Pattern Rewrite Strategies

use regex::RegexBuilder;
 
fn main() {
    // Original pathological patterns and safe rewrites
    
    // Pathological: (a+)+
    // Safe: a+
    // The outer quantifier is redundant
    
    // Pathological: (a|a)+
    // Safe: a+
    // Overlapping alternatives are redundant
    
    // Pathological: (a*|b*)*
    // Safe: [ab]*
    // Character class is more efficient
    
    // Pathological: .*(.*)*
    // Safe: .*
    // Nested greedy quantifiers are redundant
    
    let safe_patterns = [
        r"a+",
        r"a+",
        r"[ab]*",
        r".*",
    ];
    
    for pattern in safe_patterns {
        let result = RegexBuilder::new(pattern)
            .size_limit(1024)  // Small limit
            .build();
        println!("'{}': {}", pattern, if result.is_ok() { "OK" } else { "FAILED" });
    }
}

Many pathological patterns have equivalent safe rewrites.

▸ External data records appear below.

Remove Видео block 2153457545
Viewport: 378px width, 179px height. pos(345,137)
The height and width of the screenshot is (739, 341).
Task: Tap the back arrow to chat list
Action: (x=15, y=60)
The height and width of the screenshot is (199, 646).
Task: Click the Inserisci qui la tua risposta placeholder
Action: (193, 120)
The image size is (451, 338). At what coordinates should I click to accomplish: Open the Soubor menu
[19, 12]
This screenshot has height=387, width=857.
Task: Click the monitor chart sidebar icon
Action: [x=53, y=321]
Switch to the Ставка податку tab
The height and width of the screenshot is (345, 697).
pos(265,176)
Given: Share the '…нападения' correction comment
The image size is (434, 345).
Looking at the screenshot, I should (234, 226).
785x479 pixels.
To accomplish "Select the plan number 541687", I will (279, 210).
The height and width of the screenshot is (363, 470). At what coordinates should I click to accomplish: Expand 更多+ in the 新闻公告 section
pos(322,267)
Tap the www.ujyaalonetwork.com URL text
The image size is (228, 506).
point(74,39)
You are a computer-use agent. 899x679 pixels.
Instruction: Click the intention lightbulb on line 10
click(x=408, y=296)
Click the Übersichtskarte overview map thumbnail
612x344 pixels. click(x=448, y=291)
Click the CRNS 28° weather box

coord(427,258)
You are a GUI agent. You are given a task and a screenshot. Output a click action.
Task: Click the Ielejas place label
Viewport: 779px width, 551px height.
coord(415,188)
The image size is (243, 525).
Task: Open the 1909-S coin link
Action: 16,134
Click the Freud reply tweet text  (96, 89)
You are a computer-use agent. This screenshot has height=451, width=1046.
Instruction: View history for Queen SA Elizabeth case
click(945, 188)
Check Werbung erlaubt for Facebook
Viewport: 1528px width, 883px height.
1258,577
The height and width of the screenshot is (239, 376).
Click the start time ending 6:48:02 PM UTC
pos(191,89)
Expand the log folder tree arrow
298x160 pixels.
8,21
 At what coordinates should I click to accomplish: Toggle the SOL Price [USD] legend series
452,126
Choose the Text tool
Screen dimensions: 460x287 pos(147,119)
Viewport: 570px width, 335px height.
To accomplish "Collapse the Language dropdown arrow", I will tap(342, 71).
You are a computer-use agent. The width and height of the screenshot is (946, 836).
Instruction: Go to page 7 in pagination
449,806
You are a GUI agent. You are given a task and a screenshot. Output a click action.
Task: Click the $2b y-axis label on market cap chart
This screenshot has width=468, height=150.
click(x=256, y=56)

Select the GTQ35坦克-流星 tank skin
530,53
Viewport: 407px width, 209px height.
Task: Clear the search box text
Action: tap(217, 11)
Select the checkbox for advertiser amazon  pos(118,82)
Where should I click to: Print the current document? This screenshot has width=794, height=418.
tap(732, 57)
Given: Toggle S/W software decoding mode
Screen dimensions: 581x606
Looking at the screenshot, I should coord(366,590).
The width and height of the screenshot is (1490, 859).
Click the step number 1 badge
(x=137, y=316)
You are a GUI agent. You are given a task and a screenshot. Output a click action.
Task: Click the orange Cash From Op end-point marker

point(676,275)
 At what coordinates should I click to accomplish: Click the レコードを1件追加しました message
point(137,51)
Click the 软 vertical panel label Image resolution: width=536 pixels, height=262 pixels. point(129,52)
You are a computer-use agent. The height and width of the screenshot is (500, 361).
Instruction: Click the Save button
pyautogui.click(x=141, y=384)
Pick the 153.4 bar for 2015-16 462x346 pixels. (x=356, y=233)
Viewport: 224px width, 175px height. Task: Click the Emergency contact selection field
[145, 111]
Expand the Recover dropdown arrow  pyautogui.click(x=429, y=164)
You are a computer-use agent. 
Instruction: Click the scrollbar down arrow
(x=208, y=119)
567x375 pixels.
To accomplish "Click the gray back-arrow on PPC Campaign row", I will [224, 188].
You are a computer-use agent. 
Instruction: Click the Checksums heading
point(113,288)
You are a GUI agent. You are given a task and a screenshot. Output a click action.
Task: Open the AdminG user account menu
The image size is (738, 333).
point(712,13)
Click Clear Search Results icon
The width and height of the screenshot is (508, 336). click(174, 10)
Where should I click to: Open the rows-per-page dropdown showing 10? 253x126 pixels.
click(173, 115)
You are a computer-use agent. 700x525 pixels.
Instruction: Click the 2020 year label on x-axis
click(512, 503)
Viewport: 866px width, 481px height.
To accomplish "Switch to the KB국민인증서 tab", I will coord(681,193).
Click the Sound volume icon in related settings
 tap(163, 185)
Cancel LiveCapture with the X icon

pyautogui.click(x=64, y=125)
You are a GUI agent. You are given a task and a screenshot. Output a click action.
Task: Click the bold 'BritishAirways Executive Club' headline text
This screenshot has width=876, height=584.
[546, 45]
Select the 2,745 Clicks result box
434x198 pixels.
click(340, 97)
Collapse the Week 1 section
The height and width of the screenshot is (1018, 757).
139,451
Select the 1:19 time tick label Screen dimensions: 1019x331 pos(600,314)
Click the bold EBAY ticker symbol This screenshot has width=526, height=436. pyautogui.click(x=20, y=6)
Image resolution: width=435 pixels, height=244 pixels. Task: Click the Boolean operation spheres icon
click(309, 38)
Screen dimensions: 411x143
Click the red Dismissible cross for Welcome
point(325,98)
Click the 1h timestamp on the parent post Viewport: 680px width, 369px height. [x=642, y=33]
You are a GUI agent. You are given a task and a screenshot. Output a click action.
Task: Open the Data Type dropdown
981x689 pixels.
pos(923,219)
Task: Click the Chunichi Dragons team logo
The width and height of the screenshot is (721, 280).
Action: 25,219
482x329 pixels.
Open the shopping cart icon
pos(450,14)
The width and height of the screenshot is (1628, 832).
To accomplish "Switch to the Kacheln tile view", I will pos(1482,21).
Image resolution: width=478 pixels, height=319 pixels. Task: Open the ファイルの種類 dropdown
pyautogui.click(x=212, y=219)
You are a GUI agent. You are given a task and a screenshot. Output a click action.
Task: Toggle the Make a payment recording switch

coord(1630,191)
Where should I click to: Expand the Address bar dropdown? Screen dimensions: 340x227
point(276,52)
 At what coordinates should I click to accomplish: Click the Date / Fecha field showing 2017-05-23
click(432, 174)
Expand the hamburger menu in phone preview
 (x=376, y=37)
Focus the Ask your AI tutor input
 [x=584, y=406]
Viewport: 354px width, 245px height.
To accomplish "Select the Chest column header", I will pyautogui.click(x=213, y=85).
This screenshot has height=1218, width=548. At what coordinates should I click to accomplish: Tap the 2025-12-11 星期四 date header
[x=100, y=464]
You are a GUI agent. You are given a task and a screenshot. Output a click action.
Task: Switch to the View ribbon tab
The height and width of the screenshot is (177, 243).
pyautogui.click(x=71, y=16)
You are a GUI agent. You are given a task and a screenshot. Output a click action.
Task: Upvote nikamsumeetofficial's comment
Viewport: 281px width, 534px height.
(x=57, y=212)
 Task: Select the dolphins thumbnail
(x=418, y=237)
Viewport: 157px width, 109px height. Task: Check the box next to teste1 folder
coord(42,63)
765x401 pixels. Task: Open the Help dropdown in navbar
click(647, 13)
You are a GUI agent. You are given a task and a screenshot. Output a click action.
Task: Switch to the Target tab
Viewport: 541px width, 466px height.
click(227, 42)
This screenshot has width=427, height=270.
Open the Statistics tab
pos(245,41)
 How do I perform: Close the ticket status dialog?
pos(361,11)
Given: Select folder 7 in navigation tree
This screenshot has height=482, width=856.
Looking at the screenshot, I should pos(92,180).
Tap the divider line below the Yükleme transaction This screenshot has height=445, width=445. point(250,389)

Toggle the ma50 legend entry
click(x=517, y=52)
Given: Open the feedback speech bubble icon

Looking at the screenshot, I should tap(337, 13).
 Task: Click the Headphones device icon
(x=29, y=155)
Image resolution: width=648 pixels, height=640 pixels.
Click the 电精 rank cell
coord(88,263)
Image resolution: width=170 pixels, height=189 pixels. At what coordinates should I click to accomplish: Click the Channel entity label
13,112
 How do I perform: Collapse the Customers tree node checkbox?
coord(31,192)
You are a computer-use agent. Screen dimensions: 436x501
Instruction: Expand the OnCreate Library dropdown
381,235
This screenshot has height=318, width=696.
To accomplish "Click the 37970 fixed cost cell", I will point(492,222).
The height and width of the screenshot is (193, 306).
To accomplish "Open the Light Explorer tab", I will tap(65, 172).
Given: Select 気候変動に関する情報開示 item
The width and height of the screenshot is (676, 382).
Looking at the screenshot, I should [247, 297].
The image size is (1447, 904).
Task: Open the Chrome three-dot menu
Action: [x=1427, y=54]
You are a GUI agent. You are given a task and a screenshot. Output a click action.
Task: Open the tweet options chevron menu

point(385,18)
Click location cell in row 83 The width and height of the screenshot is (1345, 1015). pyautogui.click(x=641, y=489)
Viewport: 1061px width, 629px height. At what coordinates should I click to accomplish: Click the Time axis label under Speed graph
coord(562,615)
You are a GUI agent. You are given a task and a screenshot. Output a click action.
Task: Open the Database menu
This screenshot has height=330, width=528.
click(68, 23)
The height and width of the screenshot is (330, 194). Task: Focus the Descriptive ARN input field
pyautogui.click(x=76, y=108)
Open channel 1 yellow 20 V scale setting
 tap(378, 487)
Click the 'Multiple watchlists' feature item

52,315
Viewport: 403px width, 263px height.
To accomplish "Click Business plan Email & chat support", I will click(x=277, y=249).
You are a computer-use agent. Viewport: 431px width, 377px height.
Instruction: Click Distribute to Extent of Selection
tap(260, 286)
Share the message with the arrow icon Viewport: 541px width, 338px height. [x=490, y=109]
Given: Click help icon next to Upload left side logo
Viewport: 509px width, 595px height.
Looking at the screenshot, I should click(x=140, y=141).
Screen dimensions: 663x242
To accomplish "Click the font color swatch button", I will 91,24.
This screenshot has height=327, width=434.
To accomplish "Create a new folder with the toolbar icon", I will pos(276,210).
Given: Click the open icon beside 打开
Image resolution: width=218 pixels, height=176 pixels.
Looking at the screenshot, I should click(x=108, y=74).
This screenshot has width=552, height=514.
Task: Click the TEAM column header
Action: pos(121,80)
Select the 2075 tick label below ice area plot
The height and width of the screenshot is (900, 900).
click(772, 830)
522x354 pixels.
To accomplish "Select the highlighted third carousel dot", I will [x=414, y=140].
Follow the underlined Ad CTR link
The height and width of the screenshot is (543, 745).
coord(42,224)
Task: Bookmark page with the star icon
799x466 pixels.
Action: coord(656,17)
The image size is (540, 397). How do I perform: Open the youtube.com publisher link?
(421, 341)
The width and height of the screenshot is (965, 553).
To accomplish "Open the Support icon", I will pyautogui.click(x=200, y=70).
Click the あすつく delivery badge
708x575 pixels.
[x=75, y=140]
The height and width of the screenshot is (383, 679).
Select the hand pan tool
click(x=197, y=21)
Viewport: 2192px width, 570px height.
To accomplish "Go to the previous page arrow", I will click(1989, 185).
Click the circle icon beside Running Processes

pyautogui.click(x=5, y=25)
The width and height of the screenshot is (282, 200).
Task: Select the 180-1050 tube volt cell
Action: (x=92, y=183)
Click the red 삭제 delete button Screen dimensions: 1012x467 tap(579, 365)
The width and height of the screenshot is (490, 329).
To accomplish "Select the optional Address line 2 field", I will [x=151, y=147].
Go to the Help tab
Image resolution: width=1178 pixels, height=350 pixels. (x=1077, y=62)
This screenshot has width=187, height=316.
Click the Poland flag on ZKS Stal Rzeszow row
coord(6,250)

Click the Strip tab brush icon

Error Handling for Size Limits

use regex::{RegexBuilder, Error};
 
fn main() {
    let result = RegexBuilder::new(r"(a+)+")
        .size_limit(100)  // Extremely small
        .build();
    
    match result {
        Ok(re) => println!("Compiled: {:?}", re),
        Err(e) => {
            // Check error type
            let err_str = e.to_string();
            
            if err_str.contains("size limit") {
                eprintln!("Pattern too complex: state machine too large");
                // Handle size limit error specifically
            } else if err_str.contains("parse") {
                eprintln!("Syntax error in pattern");
                // Handle syntax error
            } else {
                eprintln!("Other error: {}", e);
            }
        }
    }
}

Handle size limit errors specifically for user feedback.

Synthesis

What causes state explosion:

Pattern Feature Risk Level Explanation
Nested quantifiers (a+)+ High Exponential state combinations
Overlapping alternations (a|ab)+ High Ambiguous matching paths
Large character classes [\u0000-\uFFFF]+ Medium Multiplies states
Nested groups ((a+)+)+ Very High Each level multiplies complexity
Greedy nested quantifiers (.*)* High Exponential backtracking

Protection mechanisms:

Limit Protects Against When Applied
size_limit Memory exhaustion During compilation
backtrack_limit CPU exhaustion During matching

Default values:

Setting Default Typical Override
size_limit ~10MB Lower for untrusted input
backtrack_limit ~100,000 Lower for strict timeouts

Best practices:

// For trusted patterns (developer-provided)
let re = Regex::new(r"complex_pattern")?;
 
// For user-provided patterns
let re = RegexBuilder::new(user_pattern)
    .size_limit(1024 * 1024)
    .backtrack_limit(100_000)
    .build()?;

Key insight: size_limit protects the compilation phase by bounding the memory needed to construct the regex engine's internal state machine. Pathological patterns—particularly nested quantifiers and overlapping alternations—can cause the number of states to grow exponentially with pattern complexity. By default, the regex crate has a ~10MB limit that protects against accidental misuse. For applications accepting user-provided patterns, lower limits prevent denial-of-service attacks where malicious patterns would otherwise consume all available memory. The size_limit complements backtrack_limit: the former prevents excessive memory during compilation, while the latter prevents excessive CPU cycles during matching. Both limits are essential for production systems that process untrusted regex patterns, and together they ensure bounded resource consumption regardless of input complexity.